Wednesday, June 20, 2018

Toast of the Town

As I have often previously observed, 1948 was in so many ways such a wonderful year. I was born. The State of Israel was born. The present Prince of Wales was born. It was a great year too in the infant industry of television. On June 8, The Milton Berle Show made its debut. And then, 70 years ago today, an hour-long TV variety show called Toast of the Town, hosted by New York entertainment columnist Ed Sullivan (1901-1974), also made its debut. It ran every Sunday, every season, until June 6, 1971. (On September 25, 1955, the show officially changed its name to The Ed Sullivan Show, and that is how it is remembered.) 

I was four years old when my family purchased its first television; and, as far back as I can remember, The Ed Sullivan Show on Sunday at 8:00 p.m. was a regular routine in my family - as it must have been in many families. Often we spent Sunday afternoons and evenings with my aunts, uncles, and cousins. It was at one of those gatherings that we all watched together Elvis's famous first performance on Ed Sullivan on September 9, 1956. 

A lot of successful performers were introduced to the mass TV audience on the Sullivan show. The most famous instance of this, of course, was The Beatles. Sullivan had accidentally encountered the Beatles while passing through London's Heathrow Airport in 1963. Seeing their fans' over-the-top reaction, Sullivan sensed that they were, as he put it, Elvis all over again. A few months later, on February 9, 1964, the Beatles (photo) made their American TV debut on his show (a broadcast that drew an estimated 73 million viewers). And the rest, as the saying goes, was pop music history!

In addition to introducing new talent to a mass audience, Sullivan has also been credited with improving American attitudes to and treatment of mental illness, after a May 17, 1953, show at which Broadway director Joshua Logan talked publicly about his experiences in a mental institution.

The Ed Sullivan Show reflected the mores of the era (and its host's Catholic moral rectitude). Inevitably that would conflict with the emerging values of the late 1960s. Thus, when the Rolling Stones appeared on the show on January 15, 1967, they were famously required to change "Let's spend the night together" to "Let's spend some time together." By that time, inevitably, the show's viewership was beginning to decline, its audience increasingly older (a demographic disaster in the mentality of advertisers). So CBS cancelled the show after the end of the 1970-1971 season. And that was that!
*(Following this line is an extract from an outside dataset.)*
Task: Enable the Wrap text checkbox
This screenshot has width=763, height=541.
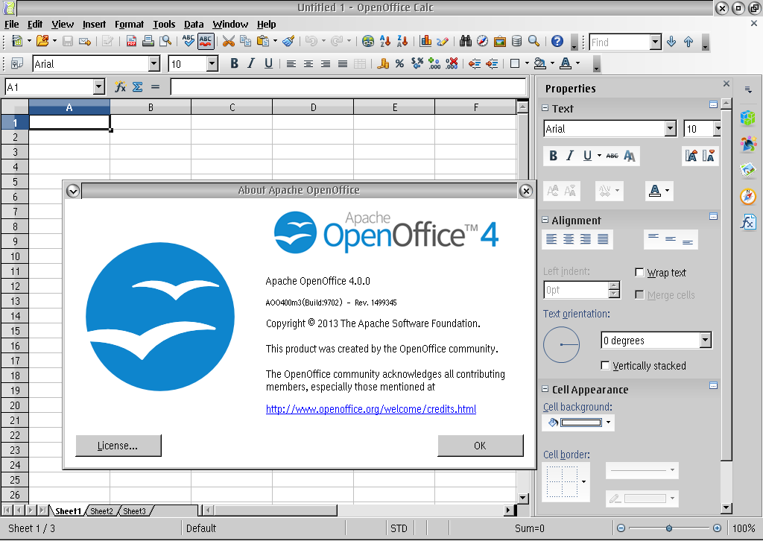Action: 639,272
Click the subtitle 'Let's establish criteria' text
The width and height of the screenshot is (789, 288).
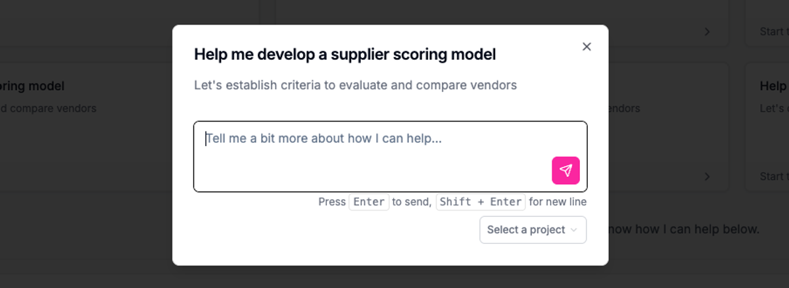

Variety shows fit the mood of the 1950s. It would be hard to imagine such a show today., when viewers would likely channel-surf throughout. While that reflects our changing tastes and reduced attention spans, it also highlights how TV and popular entertainment no longer represent any kind of shared common space in our society, in which we have mostly all retreated to our separate cultural silos. Because at that time there was usually only one TV set in a home and there were only three networks and hence limited TV choices, families watched TV together and shared a common inter-generational experience, an experience they shared with individuals and families across the entire country, creating a common national cultural framework which now no longer exists. That loss of shared experience and common cultural framework is hardly the sole cause or primary explanation for the many social, cultural, and pollitical divisions we are experiencing now, but it does represent one contributing factor.